Although incidence of K65R is low compared to exposure to tenofovir (2.7%) it is high (almost 25%) in those people whose treatment fails – and the implication for cross-resistance to both existing and pipeline nucleosides means that further research and information in this area will be highly significant.
There may be a reason not to experiment with adherence using once daily regimens based on the tenofovir/ddI combination or to use this combination only once adherence and viral suppression has been obtained.
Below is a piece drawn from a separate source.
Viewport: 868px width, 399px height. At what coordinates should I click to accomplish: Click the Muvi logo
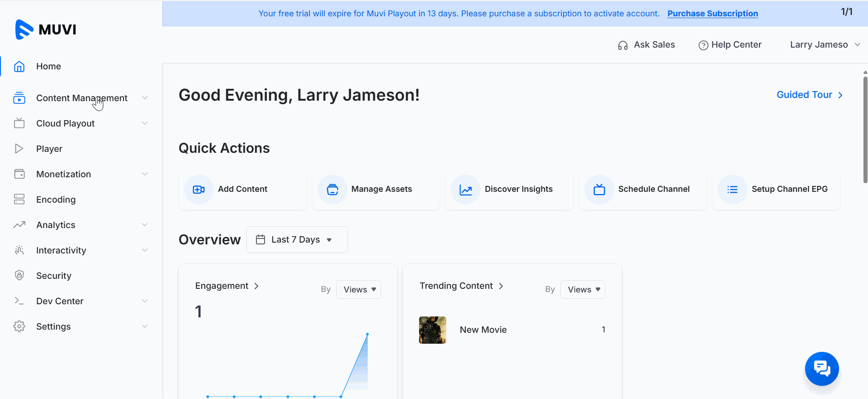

The role of a thymidine-including combination with tenofovir, may be less protective than these studies suggest as some patients using Trizivir+tenofovir in the ESS40013 study reported at the IAS meeting (abstract 42) failed with K65R.
References:
Parikh U, Koonz D, Hammond J et al - K65R: a multi-nucleoside resistance mutation of low but increasing frequency. Antiviral Therapy 2003; 8:S152 (Abstract 136).
Winston A, Pozniak A, Gazzard B et al - Which nucleoside and nucleotide backbone combinations select for the K65R mutation in HIV-1 reverse transcriptase? Antiviral Therapy 2003; 8:S153 (Abstract 137).
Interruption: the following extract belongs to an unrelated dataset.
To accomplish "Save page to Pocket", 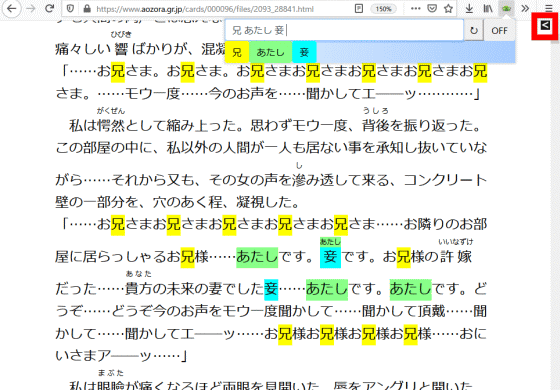I will point(432,9).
Miller MD, Margot NA, McColl DJ et al - Characterisation of resistance mutation patterns emerging over two years during first-line antiretroviral treatment with tenofovir DF or stavudine in combination with lamivudine and efavirenz. Antiviral Therapy 2003; 8:S151 (Abstract 135).
Deval J, White KL, Miller MD et al - Drug resistance and viral fitness at a molecular level: the case for viral fitness. Antiviral Therapy 2003; 8:S39 (Abstract 34).
Van Romay KKA, Singh R, Wingfild C et al - Immune-mediated suppression of virulent simian immunodeficiency virus induced by tenofovir treatment. Antiviral Therapy 2003; 8:S77 (Abstract 70).